February 6 Returned to Weldon to protect the railroad.
late February Forced a Union force to retreat down the Dismal Swamp Canal to within 12 mlles of Norfolk
March 4 Moved toward Suffolk
March 9-11 Drove Union forces out of Suffolk and held it for two days.
March 12 Mover to Weldon.
April 14 Moved to Plymouth to support Hoke’s attack on the city,
April 17-20
Battle of Plymouth

The regiment lost 11 men killed and 89 wounded capturing the city and forcing the garrison to surrender.

late April Moved to attack Washington, North Carolina but Union forces evacuated and burned the town. On the way to attack New Berne was ordered to return to Petersburg.
May 10 Returned to Petersburg and took position just north of the town at Drewry’s Bluff.
May 11-16
Battle of Drewry’s Bluff

Colonel Clarke was wounded.

early June Assigned to Bushrod Johnson’s Division in the Bermuda Hundred trenches.
June 4 To Bottoms Bridge, south of Richmond.
June 9 Chaffin’s Farm (New Market Heights)
June 15
Defense of Petersburg

Marched through the night from Drewry’s Bluff to Petersburg to defend the city from attack. Fighting on the defenses east of town threw back the Union attackers, but significant parts of the defensive line had already been lost, and Confederates withdrew to a new defensive line at the end of the day.

June 16 Relieved by new reinforcements from Lee’s army and pulled back to rest in the rear area.
Siege of Petersburg Begins
June 22
Jerusalem Plank Road

Moved to the extreme right of the Confederate defensive line but remained in reserve and took no part in the fighting.

June 24 Occupied trenches south of the Petersburg & Norfolk Railroad on the southeast side of the Petersburg defences.
July 30
Battle of the Crater

The detonation of the Crater was a short distance to the right of the regiment’s position.
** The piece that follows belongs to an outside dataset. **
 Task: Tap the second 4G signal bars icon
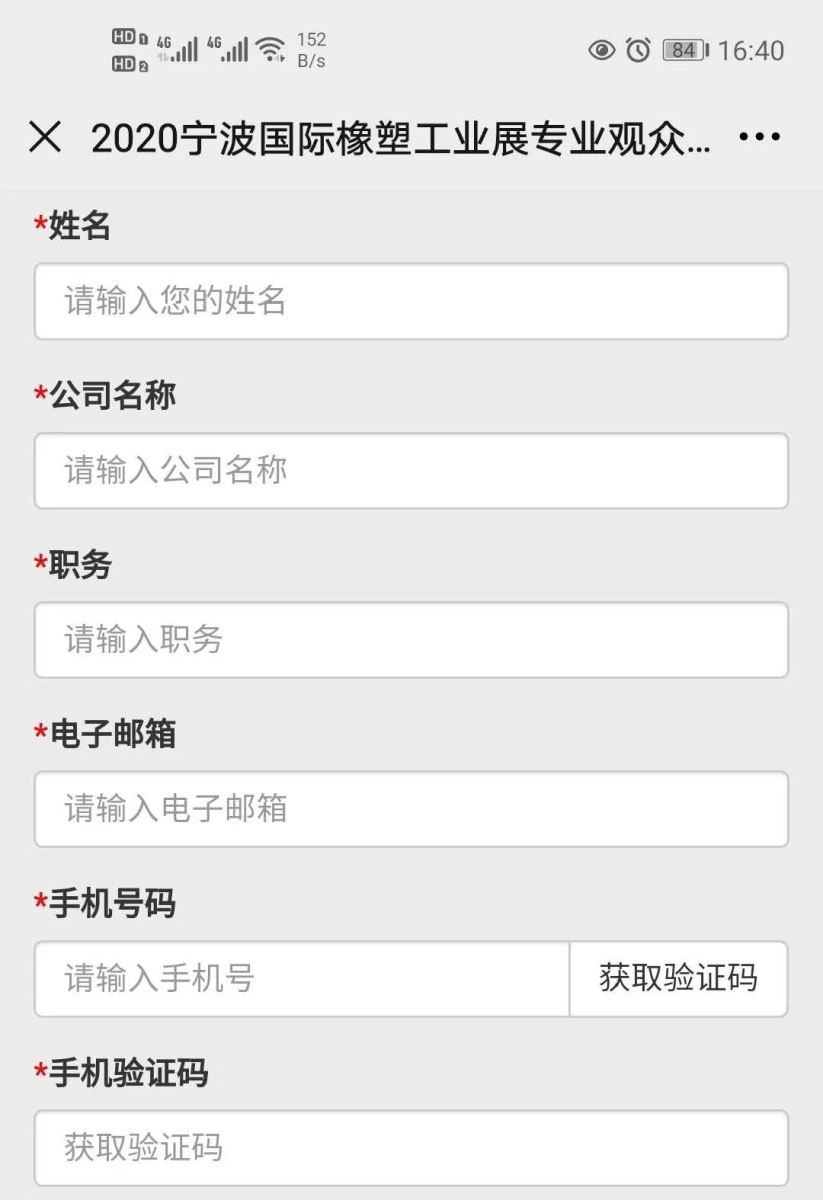[227, 48]
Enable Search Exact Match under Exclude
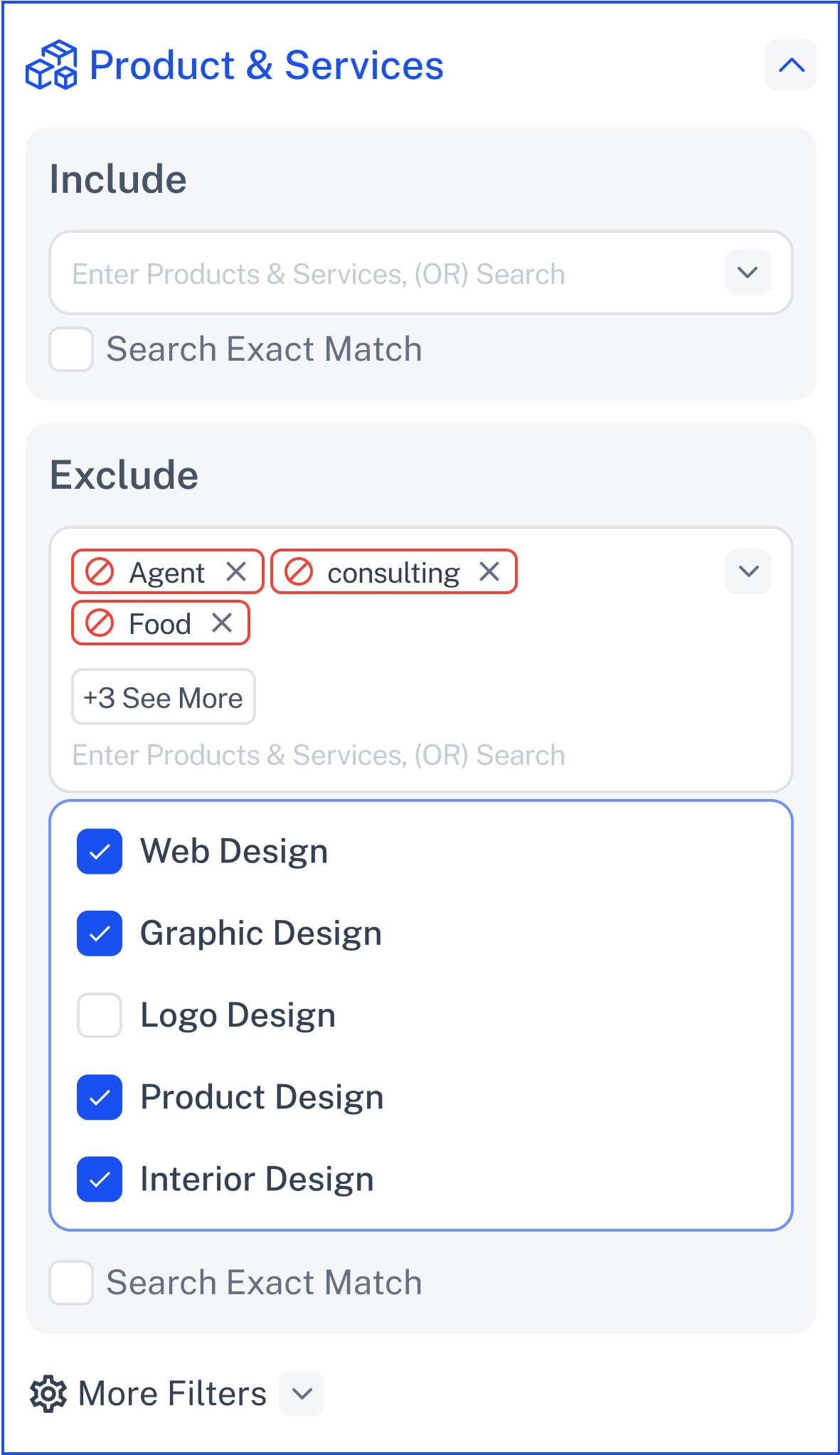The width and height of the screenshot is (840, 1455). click(x=71, y=1283)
The 24th sealed off the penetration and helded the trenches against Union support attacks. They also supported Mahone’s Division in their attack that eliminated the Union position in the Crater itself.

August 18-21
Battle of Globe Tavern

Joined Heth’s Division for a successful attack on Union troops, then returned to the trenches along the CIty Point Railroad.

February 5-7
Battle of Hatcher’s Run

Colonel Clark was captured at Dinwiddie Court House and Lieutenant Colonel Harris was severly wounded.

March 24 Pulled out of the trenches in preparation for Gordon’s attack on Fort Stedman.
March 25
Attack on Fort Stedman

The attack successfully broke into Union lines and captured Fort Stedman, but was unable to advance further. Retreat back to Confederate lines was across a no-man’s-land swept by fire, and many preferred to surrender rather than risk death. Major Love was wounded and captured. Two companies of the regiment lost half their men as prisoners.

March 31
Dinwiddie Court House
April 1
Battle of Five Forks
April 6
Battle of Sayler’s Creek

Much of the regiment became casualties, incuding many captured.

April 9
Appomattox Court House

The regiment surrendered 1 assistant surgeon and 54 enlisted men.